Software deal experience
If the company doesn’t have a lot of software deal experience, you should prepare for important differences in commercial due diligence. To illustrate this, suppose an industrials company is weighing whether to acquire a SaaS business. Ordinarily the company would evaluate factors such as:
- Current market size
- Macroeconomic growth drivers
- Competitive intensity and positioning
- Purchase process and key purchase criteria
- Operational synergies
But for a software company, these factors are insufficient at best and poor indicators of value at worst. A potential buyer will also need to assess attributes like:
- Total addressable market
- Market penetration growth
- Migration J-curve marking the valley between traditional perpetual licensing and a subscription-based model
- Ratio of customer lifetime value to customer acquisition cost
- Customer churn rate
- Net revenue retention
And the differences don’t stop there. The potential buyer will also need to answer vital diligence questions such as whether the code is scalable, what rights the acquiring company would have with the data and what the exposure to cyberthreats would be.
Justifying the deal
When it comes to software, one way to justify a deal is to determine whether the potential acquirer has the “right to own” it. There are two ways of looking at this. One is to determine the benefits to the acquiring company versus other would-be suitors, which could include other industrials firms, software businesses or even private equity buyers.
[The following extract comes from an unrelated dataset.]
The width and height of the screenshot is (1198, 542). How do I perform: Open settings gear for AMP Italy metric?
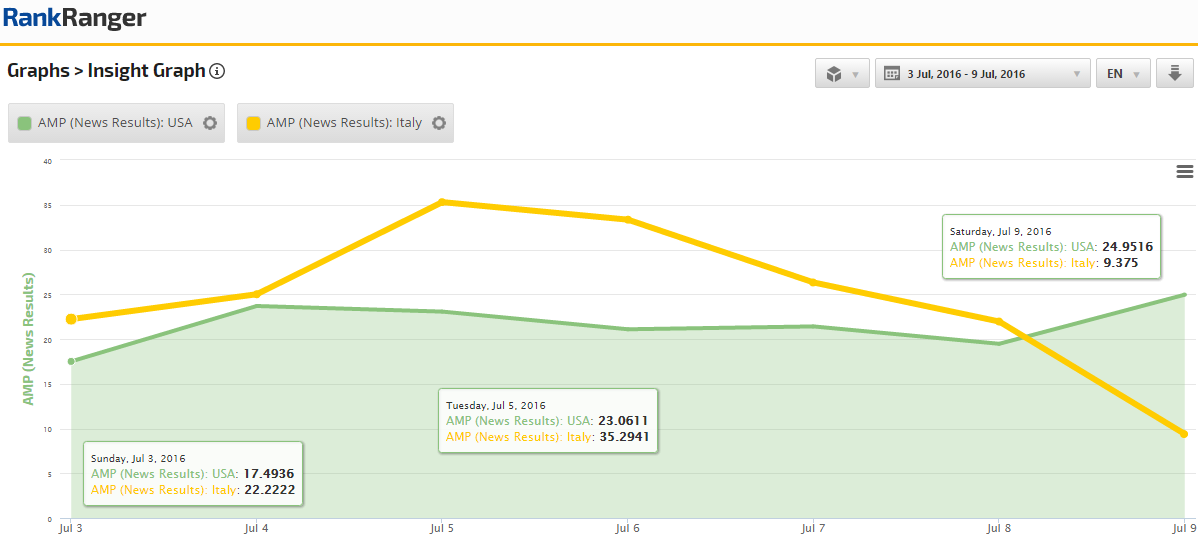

If the acquiring company stands to benefit more than other potential buyers — the acquirer would get more benefit out of new vertical exposure, for example — then that could help justify the acquisition.
The other (and more frequently overlooked) way to evaluate the right to own is to spell out the benefits that the acquiring company brings to the target versus other possible owners. For example, software targets’ high multiples often reflect their growth potential. An industrials company may be able to fuel that growth by offering a large installed client base, unique domain expertise or other attributes that other potential owners can’t match.
Culture and talent
In a 2018 survey, L.E.K. asked respondents from industrials firms about the top barriers to implementing new digital capabilities and technology in their organization. The most common barrier was the lack of digitally capable talent, followed by organizational alignment and structural limitations.
In failed post-merger integrations, the latter can give rise to the former. It often comes down to a culture clash between the acquired company and its new owner, making it hard to operate effectively and prompting talent to seek opportunities elsewhere. To head off an outcome like this, consider taking the following steps:
- Recognize that not all talent is created equal (software engineers are expensive)
- Support remote work as a recruiting and retention tool
- Emphasize the benefits of the business combination and how the acquiring firm provides a new “launch pad” for the software company
Depending on the circumstances, it can be better to maintain the acquired company’s independence. That way, the culture that contributed to the software company’s value can stay intact. This approach also helps maintain a critical mass of talent and redundancy. Finally, separate profit and loss goals may be more in line with investment needs and performance expectations.